Nella raccolta di saggi Come tutto è cambiato dopo il sette ottobre (ed. Sopher), curata dal docente universitario Francesco Lucrezi, vari autori spiegano come il massacro ordito da Hamas abbia rappresentato uno spartiacque in quasi ogni aspetto della società.
Tra gli ambiti e concetti rideclinati alla luce del 7 ottobre ci sono antisemitismo, democrazia, dialogo ebraico-cristiano, dignità, ebraismo, etica, fede e giustizia. Ma il focus è anche su memoria della Shoah, pace e guerra, psicologia, rapporto tra Israele e diaspora, senso delle Scritture. Quattro degli autori intervenuti nel libro ne parleranno giovedì 20 giugno alle 21, nel corso di una conversazione online organizzata dall’Associazione ex allievi e amici della Comunità ebraica di Torino (Asset). La conversazione sarà moderata dal suo presidente Giulio Disegni, che è anche vicepresidente Ucei. Assieme a Lucrezi e all’editore Pasquale Gnasso porteranno una riflessione nel merito il rabbino Riccardo Di Segni, il demografo Sergio Della Pergola, l’educatrice Angelica Edna Calò Livne e il giurista Emanuele Calò. «Questo libro nasce dal dolore e dallo sgomento», premette Lucrezi nella sua introduzione. «Ma anche dall’imperativo desiderio di reagire, di non cedere passivamente all’avanzare di un mondo di tenebre, che non deve prevalere».

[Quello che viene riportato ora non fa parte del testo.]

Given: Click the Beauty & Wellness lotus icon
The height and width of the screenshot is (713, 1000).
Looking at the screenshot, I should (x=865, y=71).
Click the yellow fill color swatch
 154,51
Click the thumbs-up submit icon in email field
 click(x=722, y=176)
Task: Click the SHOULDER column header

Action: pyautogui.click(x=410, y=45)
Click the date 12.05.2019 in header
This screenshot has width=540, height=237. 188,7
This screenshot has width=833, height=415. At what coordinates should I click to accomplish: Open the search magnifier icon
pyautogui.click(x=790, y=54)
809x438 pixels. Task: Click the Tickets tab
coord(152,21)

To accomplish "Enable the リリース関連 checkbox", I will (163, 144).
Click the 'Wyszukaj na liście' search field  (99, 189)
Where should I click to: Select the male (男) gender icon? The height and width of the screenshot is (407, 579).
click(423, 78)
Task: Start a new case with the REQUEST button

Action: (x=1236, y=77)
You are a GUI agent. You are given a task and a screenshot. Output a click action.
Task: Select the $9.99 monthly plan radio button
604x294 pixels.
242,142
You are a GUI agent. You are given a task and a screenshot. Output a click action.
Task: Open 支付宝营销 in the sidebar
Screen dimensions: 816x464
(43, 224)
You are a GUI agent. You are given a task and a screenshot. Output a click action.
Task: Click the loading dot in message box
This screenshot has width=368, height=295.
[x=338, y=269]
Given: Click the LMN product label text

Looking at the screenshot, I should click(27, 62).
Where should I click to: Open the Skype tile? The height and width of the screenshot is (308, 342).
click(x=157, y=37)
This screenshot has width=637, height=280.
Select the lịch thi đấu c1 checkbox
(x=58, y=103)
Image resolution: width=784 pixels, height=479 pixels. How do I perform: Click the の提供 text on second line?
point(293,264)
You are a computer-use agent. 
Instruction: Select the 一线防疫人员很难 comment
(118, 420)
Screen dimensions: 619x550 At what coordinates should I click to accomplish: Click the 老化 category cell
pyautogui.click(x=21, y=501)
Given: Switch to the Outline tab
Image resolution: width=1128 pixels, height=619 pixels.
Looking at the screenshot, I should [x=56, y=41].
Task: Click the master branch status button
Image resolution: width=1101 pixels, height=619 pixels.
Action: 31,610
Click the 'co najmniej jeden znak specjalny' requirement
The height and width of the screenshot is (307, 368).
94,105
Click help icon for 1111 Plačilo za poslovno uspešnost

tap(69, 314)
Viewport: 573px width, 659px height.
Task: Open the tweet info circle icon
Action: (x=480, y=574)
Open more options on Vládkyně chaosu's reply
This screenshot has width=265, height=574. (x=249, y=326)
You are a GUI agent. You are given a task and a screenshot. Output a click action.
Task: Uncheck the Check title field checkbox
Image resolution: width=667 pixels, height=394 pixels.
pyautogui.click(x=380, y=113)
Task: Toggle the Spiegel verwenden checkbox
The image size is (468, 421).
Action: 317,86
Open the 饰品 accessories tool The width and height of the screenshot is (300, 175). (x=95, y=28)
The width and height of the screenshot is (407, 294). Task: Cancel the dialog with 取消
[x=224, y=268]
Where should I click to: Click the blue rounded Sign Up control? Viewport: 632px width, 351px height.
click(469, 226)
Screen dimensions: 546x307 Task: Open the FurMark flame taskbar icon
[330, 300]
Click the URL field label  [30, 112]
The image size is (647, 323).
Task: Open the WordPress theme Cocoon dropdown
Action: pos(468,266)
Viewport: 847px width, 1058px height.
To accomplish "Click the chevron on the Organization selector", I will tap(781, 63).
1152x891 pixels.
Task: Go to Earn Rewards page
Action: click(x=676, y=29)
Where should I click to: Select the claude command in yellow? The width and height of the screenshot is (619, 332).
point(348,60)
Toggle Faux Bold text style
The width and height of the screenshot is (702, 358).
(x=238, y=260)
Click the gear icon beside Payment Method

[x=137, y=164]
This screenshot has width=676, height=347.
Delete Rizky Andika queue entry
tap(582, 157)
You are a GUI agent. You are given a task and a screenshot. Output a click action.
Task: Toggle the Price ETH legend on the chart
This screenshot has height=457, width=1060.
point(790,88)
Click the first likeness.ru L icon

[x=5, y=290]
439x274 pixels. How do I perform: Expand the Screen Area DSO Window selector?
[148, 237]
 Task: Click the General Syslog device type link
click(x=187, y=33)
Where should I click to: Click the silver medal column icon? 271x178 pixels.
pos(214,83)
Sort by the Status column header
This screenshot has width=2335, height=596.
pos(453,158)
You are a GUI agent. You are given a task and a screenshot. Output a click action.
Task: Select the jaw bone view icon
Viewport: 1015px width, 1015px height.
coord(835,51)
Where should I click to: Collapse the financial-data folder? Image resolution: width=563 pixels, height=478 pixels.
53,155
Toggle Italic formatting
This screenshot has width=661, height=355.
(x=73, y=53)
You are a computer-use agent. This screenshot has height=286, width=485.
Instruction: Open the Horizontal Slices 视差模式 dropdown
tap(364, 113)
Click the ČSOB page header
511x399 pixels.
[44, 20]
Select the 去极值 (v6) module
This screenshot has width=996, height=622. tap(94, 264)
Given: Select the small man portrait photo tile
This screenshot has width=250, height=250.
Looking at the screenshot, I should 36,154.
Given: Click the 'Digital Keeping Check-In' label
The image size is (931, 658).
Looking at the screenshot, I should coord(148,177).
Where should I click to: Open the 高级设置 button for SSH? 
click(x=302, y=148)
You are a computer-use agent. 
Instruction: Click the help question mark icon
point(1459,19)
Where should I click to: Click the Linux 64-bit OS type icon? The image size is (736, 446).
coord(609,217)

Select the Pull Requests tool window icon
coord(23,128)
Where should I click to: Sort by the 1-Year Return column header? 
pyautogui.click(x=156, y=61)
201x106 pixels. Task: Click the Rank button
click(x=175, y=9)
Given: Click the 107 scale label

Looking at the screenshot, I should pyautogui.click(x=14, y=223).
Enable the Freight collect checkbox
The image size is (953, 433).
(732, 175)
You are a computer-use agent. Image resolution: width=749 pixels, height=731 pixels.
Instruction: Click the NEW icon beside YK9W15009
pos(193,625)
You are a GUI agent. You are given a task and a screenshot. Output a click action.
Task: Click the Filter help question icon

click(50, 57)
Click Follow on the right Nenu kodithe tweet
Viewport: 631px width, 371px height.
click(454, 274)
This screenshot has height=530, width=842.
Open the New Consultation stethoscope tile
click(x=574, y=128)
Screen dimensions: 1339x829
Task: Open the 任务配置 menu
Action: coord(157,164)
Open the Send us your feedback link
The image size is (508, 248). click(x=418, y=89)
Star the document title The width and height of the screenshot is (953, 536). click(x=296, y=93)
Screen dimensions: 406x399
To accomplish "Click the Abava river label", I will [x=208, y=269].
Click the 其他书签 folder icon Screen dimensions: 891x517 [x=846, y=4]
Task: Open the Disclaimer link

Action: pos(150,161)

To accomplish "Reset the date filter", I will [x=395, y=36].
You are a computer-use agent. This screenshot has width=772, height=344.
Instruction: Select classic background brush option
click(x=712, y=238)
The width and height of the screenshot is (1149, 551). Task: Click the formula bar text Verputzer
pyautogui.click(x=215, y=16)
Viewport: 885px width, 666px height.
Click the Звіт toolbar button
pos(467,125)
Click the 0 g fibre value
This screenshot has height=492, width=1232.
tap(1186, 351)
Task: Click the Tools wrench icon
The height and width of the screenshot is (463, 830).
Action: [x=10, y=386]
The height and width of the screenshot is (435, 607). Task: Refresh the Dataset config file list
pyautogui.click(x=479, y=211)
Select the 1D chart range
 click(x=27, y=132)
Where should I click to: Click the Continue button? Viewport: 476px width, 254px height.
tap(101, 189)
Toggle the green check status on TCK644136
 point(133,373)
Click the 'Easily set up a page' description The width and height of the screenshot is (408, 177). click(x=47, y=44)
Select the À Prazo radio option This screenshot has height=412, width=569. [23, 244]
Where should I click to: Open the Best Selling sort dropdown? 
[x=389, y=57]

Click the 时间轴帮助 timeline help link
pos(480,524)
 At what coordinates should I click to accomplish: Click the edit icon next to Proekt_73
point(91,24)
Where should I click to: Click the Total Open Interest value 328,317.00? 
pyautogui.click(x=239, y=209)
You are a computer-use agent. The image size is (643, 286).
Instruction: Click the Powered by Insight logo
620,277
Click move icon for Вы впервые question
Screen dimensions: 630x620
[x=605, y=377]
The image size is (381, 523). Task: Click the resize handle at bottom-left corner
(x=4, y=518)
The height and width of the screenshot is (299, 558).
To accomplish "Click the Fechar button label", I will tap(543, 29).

Rav Di Segni, rabbino capo di Roma dal 2001, illustra tra gli altri “come è cambiata” la fede. «Ci sono state riunioni comunitarie ovunque nel mondo con grande partecipazione, c’è la sollecitazione alla preghiera con recitazione di Salmi adatti per l’occasione, si svolgono periodicamente riunioni di preghiera internazionale via zoom», ricostruisce il rav. «Ma per cosa si prega? Per la pace, e questo lo si fa già tre volte al giorno tutti i giorni; per il rilascio degli ostaggi; per coloro che sono caduti, per il conforto delle loro famiglie, ma anche per la sconfitta dei nemici». Questo mentre nella società circostante «sono state organizzate, oltre ad assemblee e manifestazioni di tutti i tipi, anche delle riunioni di preghiera “per la pace”: gli ebrei si sono astenuti dal parteciparvi, in generale perché non partecipano a preghiere di tipo ecumenico; ma in questo caso particolare non condividendo premesse, intenzioni e modalità». Al riguardo il rav aveva già osservato in un editoriale su Repubblica che «è bello vedere moltitudini che si raccolgono a chiedere la pace, che guardano oltre ai termini dei conflitti, ma bisogna vedere se guardare oltre non significa appiattire le differenze e fare tutti uguali». Una “equidistanza” alla base in questi mesi di molte incomprensioni nel Dialogo interreligioso.